If God can call me daughter, if Jesus searched far and wide to bring me into the fold, then I have to leave room for “those” people who I think are doing it all wrong to be found as well. If God’s economy has room for me, I need to do everything I can to support the other people God has searched for, found, and brought home.
Jesus interrupts our complaining about those “other” lost sheep and coins to remind us of our own found-ness, to remind us to celebrate more, and to remind us that nobody is lost beyond hope of return. “You’re already my beloved child. If I made room for you in the flock, in my coin purse, don’t you think there is also room for these other children of mine? Let’s celebrate!”
The reminder in this text is that in God’s economy there is more than enough grace to go around and we do not have to serve as bouncers at the gate, determining who gets welcomed into the flock.
We are called to rejoice that we’re included too.
There’s a story I saw on the internet, so it must be true:
There was a farmer who grew excellent quality corn. Every year he won the award for the best grown corn. One year a newspaper reporter interviewed him and learned something interesting about how he grew it. The reporter discovered that the farmer shared his seed corn with his neighbors.”How can you afford to share your best seed corn with your neighbors when they are entering corn in competition with yours each year?” the reporter asked.
“Why sir,” said the farmer, “Didn’t you know?
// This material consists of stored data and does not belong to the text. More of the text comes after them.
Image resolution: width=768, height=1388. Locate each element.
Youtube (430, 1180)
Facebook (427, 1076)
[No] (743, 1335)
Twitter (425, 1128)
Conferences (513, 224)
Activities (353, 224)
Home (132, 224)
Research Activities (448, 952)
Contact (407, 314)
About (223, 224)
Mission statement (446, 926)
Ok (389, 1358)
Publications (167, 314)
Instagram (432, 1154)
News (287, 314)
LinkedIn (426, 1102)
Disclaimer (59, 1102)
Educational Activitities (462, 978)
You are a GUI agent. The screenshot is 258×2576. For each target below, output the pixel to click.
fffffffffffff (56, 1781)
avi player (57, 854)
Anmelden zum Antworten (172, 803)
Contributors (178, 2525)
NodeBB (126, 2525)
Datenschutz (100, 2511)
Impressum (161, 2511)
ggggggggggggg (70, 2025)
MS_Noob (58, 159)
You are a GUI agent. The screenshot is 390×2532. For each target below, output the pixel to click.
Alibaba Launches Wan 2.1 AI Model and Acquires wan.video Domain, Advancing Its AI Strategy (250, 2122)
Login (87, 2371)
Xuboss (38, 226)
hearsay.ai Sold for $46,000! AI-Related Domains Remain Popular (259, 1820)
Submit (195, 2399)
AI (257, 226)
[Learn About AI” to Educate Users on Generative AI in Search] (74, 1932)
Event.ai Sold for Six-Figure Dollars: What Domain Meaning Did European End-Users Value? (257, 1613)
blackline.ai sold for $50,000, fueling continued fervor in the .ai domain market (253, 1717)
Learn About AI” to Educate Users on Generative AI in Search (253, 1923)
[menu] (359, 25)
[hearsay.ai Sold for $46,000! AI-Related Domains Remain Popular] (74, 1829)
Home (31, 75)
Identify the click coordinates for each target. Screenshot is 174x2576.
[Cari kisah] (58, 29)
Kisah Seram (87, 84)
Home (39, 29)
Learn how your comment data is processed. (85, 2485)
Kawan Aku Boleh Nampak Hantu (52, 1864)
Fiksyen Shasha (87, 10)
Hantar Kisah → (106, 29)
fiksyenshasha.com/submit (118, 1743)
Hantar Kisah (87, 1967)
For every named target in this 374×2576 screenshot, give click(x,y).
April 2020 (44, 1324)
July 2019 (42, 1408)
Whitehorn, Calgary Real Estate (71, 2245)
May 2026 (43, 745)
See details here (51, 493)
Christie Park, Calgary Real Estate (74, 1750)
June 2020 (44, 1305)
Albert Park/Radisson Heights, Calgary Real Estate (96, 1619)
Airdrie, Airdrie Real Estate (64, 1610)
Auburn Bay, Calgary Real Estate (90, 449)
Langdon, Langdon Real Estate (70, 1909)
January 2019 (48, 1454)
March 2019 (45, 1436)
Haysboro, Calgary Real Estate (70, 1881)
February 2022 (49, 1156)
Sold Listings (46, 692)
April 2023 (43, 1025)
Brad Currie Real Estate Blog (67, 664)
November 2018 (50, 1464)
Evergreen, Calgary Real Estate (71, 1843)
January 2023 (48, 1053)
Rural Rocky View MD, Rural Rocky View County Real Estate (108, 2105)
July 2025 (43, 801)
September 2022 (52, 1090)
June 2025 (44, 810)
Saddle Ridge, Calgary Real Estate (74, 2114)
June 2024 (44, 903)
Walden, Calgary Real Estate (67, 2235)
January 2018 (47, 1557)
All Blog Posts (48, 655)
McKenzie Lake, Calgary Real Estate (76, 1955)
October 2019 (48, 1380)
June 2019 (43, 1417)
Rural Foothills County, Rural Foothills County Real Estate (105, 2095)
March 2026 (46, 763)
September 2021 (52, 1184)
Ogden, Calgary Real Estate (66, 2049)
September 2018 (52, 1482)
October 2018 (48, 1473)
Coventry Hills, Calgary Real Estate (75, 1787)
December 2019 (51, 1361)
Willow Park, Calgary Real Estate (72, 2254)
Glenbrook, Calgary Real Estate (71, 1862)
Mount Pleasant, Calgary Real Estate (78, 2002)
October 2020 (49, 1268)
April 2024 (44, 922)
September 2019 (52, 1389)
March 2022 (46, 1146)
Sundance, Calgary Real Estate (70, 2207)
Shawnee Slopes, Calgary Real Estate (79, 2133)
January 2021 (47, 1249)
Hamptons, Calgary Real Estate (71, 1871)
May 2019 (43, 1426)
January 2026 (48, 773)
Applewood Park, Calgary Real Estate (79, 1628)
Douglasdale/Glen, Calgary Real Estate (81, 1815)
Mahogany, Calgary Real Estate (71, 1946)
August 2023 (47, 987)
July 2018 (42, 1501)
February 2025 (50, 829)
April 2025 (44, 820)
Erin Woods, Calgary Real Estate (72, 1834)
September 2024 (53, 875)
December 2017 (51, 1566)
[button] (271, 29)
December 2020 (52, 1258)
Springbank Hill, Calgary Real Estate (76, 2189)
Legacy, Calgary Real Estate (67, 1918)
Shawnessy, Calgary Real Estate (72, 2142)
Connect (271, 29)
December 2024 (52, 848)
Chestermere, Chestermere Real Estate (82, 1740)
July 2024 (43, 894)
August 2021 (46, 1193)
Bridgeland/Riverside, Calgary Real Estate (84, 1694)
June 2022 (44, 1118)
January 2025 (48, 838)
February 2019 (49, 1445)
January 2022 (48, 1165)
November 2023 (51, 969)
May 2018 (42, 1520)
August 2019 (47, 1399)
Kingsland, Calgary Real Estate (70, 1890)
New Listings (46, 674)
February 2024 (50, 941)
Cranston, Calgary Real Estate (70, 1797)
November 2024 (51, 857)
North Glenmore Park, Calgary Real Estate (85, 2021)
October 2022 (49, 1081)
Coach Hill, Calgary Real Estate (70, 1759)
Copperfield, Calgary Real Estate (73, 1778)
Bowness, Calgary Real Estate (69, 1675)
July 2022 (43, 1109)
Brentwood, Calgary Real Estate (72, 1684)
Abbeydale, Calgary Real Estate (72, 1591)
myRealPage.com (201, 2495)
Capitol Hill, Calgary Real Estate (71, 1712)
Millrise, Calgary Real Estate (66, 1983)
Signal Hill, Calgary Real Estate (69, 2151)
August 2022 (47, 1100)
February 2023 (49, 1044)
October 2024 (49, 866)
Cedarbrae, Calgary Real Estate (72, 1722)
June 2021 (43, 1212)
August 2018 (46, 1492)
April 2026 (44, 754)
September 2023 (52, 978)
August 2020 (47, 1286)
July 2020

The wind picks up pollen from the ripening corn and swirls it from field to field. If my neighbors grow inferior corn, cross-pollination will steadily degrade the quality of my corn. If I am to grow good corn, I must help my neighbors grow good corn.”
So is with our lives… Those who want to live meaningfully and well must help enrich the lives of others, for the value of a life is measured by the lives it touches. And those who choose to be happy must help others find happiness, for the welfare of each is bound up with the welfare of all…
This is at the heart of God’s economy. The welfare of each is bound up in the welfare of all. We can celebrate the seeking of the lost coins and the lost sheep, because we, too, once were lost, but now are found.
All week, I’ve been thinking about the statement from the complainers at the beginning of this text.
“This fellow welcomes sinners and eats with them!!”
How can we live our lives so we take this phrase and turn it from a complaint to a celebration?
Maybe our church signs should read “This congregation welcomes sinners and eats with them!”
Maybe we should make t-shirts.
But I think we’d need some way to make clear we know we are among the ‘sinners’ in question.
Maybe it should say “Jesus welcomes sinners and eats with us!”
And “There’s room for you too.”
Friends, we who were once lost have been found. There is joy in the presence of the angels of God because of that truth. Let us live our lives in gratitude because of that great news! Amen.
Scripture
Luke 15:1-10
Now all the tax-collectors and sinners were coming near to listen to him. And the Pharisees and the scribes were grumbling and saying, ‘This fellow welcomes sinners and eats with them.’
So he told them this parable: ‘Which one of you, having a hundred sheep and losing one of them, does not leave the ninety-nine in the wilderness and go after the one that is lost until he finds it? When he has found it, he lays it on his shoulders and rejoices. And when he comes home, he calls together his friends and neighbors, saying to them, “Rejoice with me, for I have found my sheep that was lost.” Just so, I tell you, there will be more joy in heaven over one sinner who repents than over ninety-nine righteous people who need no repentance.
‘Or what woman having ten silver coins, if she loses one of them, does not light a lamp, sweep the house, and search carefully until she finds it? When she has found it, she calls together her friends and neighbors, saying, “Rejoice with me, for I have found the coin that I had lost.” Just so, I tell you, there is joy in the presence of the angels of God over one sinner who repents.’